Speaking on the occasion of World Water Day, Dinesh Kumar Mishra underlined the need for a potent peoples resistance against technocentric approach of of treating natural water sources as pipelines of water. There is a case for reversing the current ways of water management where people's consent is inconsequential. 

Dr Kalyan Rudra said that we are in the era of crisis. Flood is a sediment dispersal system. British era systems and Green revolution model has disturbed the sediment dispersal system. Artifical water command areas have been created.  the water resource engineering in India during the post-independent era was largely dedicated towards the expansion of irrigation to ensure the food security for the growing population. He wondered as what is more important water withdrawal from the river or water retention in  the river. The current philosophy of water management needs to be challenged by factoring transmission distribution loss, biodiversity loss and canal bed absorption loss.   

Ramaswamy Iyer recollected that four days after he joined as Secretary, Union Ministry of Water Resources, Rajiv Gandhi, the then Prime Minister of India called him and wondered as to why were are fighting with our rivers. Why can't we talk of river as beyond political boundaries. But this approach was not pursued as he got caught in other issues. He was critical of both myopic bilateralism and blind multilateralism in dealing with water resources which gets caught caught in bargain diplomacy. He underlined that Indus treaty was a partition treaty and not a treaty of co-operation. Jammu & Kashmir has faced many difficulties with the Indus treaty. He contended that water is more divisive than Kashmir. Water related treaties are a product of the nature political relationship between the countries.      

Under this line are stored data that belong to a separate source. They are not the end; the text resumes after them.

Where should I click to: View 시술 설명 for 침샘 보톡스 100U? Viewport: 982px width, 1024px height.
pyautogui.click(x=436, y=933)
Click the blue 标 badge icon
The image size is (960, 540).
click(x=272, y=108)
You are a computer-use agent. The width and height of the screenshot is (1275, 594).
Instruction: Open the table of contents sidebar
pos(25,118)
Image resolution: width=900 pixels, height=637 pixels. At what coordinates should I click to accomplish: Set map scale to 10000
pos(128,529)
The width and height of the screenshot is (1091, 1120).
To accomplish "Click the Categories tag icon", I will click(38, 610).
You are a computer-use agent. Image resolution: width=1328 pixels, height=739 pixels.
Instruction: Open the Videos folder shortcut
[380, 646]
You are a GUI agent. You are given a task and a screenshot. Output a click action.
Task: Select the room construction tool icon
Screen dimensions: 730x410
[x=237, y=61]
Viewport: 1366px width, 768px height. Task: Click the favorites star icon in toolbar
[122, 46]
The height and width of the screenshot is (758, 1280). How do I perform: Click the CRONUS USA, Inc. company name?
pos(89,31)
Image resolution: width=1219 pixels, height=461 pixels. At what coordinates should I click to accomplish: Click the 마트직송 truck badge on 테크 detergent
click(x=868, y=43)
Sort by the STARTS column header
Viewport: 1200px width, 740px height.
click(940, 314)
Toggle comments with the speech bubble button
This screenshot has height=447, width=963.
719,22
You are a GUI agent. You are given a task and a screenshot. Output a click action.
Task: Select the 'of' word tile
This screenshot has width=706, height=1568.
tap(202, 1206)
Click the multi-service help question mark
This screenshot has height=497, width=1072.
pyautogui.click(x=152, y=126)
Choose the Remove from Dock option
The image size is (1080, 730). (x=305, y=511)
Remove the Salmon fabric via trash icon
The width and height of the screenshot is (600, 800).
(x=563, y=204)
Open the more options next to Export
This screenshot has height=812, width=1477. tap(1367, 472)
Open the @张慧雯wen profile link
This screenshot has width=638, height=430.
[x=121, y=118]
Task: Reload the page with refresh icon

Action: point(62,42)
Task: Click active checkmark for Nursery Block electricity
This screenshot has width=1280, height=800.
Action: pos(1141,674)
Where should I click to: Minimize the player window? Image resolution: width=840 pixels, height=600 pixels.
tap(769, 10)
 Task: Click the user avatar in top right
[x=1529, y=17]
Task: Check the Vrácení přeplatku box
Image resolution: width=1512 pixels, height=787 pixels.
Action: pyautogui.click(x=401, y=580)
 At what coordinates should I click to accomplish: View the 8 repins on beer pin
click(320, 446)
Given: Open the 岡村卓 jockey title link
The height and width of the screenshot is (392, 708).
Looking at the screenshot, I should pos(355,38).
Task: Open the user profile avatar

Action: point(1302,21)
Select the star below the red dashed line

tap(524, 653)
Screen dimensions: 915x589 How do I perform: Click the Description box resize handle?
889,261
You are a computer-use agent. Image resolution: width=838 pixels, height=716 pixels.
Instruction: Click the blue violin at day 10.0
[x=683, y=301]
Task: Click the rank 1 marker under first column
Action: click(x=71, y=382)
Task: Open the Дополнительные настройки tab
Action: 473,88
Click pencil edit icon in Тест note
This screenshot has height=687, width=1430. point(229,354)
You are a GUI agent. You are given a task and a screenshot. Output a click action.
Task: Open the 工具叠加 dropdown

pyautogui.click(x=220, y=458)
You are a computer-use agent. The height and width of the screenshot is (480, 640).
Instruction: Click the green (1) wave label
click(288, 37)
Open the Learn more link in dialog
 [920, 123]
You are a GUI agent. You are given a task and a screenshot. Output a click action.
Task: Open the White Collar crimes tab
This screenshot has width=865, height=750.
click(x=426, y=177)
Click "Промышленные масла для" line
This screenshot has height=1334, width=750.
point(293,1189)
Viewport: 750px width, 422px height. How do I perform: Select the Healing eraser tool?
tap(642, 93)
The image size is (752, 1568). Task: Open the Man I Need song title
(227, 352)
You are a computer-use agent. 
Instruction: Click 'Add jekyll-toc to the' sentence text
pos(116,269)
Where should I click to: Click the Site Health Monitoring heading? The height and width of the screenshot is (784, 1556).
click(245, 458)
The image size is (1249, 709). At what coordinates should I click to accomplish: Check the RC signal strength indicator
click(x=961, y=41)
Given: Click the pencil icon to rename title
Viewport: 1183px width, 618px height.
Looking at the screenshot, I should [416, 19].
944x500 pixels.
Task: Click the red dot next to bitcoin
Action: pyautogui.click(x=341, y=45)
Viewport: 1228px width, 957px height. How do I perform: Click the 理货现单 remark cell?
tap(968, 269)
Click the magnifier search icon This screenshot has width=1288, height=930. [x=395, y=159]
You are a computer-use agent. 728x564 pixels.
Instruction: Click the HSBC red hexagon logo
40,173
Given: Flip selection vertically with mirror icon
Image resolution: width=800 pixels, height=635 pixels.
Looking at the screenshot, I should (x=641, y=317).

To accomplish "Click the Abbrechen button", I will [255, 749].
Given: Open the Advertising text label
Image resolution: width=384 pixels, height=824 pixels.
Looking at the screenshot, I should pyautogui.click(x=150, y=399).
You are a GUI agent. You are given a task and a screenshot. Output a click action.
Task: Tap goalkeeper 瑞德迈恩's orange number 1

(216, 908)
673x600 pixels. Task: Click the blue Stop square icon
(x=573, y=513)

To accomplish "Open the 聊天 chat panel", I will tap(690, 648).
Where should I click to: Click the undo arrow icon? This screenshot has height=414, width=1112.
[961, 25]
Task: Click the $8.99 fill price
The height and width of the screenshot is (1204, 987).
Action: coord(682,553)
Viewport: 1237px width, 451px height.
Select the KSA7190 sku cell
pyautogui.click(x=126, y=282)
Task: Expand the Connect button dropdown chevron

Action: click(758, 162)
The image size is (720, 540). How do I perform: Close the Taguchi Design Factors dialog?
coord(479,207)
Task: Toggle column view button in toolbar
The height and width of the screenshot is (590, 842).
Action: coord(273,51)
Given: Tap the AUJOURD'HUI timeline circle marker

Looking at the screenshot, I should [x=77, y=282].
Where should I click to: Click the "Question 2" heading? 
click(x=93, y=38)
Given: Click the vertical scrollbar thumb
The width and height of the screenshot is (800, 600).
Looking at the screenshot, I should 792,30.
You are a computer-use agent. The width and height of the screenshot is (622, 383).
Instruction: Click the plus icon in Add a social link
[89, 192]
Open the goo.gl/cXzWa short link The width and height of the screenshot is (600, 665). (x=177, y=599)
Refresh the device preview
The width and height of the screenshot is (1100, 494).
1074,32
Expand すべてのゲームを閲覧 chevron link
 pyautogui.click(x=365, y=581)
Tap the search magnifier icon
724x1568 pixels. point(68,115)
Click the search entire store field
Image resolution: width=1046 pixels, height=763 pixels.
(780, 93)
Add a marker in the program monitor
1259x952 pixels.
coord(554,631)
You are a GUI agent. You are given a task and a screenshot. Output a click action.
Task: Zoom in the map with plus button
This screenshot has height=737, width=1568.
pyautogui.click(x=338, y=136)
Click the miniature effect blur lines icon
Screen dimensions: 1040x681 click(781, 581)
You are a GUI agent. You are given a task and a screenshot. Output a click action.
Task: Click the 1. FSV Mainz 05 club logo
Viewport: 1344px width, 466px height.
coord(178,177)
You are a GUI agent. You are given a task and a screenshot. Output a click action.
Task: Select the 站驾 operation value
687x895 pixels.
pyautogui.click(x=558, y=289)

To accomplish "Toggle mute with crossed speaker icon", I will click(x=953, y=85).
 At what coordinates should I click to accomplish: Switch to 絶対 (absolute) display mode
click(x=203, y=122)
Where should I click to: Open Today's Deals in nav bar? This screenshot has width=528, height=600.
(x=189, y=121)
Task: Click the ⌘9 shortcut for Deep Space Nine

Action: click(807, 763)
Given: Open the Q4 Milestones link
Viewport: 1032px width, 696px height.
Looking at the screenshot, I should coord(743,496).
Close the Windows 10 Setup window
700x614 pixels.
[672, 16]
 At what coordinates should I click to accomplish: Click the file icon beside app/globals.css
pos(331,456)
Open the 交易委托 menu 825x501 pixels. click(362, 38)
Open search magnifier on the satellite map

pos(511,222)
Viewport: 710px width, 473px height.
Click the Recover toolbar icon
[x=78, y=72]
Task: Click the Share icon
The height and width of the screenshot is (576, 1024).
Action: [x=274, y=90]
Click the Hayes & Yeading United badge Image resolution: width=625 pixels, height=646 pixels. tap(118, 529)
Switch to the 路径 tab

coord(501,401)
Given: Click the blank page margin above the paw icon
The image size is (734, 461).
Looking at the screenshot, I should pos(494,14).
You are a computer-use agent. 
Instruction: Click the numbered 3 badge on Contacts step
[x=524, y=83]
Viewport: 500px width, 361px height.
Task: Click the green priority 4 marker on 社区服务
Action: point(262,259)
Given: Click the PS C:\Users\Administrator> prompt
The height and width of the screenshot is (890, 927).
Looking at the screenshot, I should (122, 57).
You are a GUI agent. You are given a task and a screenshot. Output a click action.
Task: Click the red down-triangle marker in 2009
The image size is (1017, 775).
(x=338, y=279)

It was submitted by speaker after speaker that river is not a material flow alone, its a life flow. It is a living system. He called for resistance of people against ecologically destructive river diversion projects like Interlinking of Rivers being advocated by likes of Narendra Modi. Six links in the proposed scheme are related to Bihar's rivers. He expressed alarm at the massive scale on which sand is being excavated from rivers. It seems rivers are being lifted away to build concrete jungles. Sand is the receptacle of water. If there is no sand in the river there will be no river. As children of rivers all negotiations and legal frameworks must recognize the right of river to its own sand and water. In bilateral and multilateral talks, rivers should also be recognized as a party. He ridiculed the notion of "temporary" and "permanent" solutions through embankments, dams and interlinking of rivers. How permanent is this permanent. The  embankments have a life span of 25 years and dams have life span of 37 years. He called for stoppage of ongoing of mutilation of rivers and disruption of aquifers that contributes to drainage congestion and drying of rivers. Water related treaties like Kosi treaty are outdated and must be revisited.          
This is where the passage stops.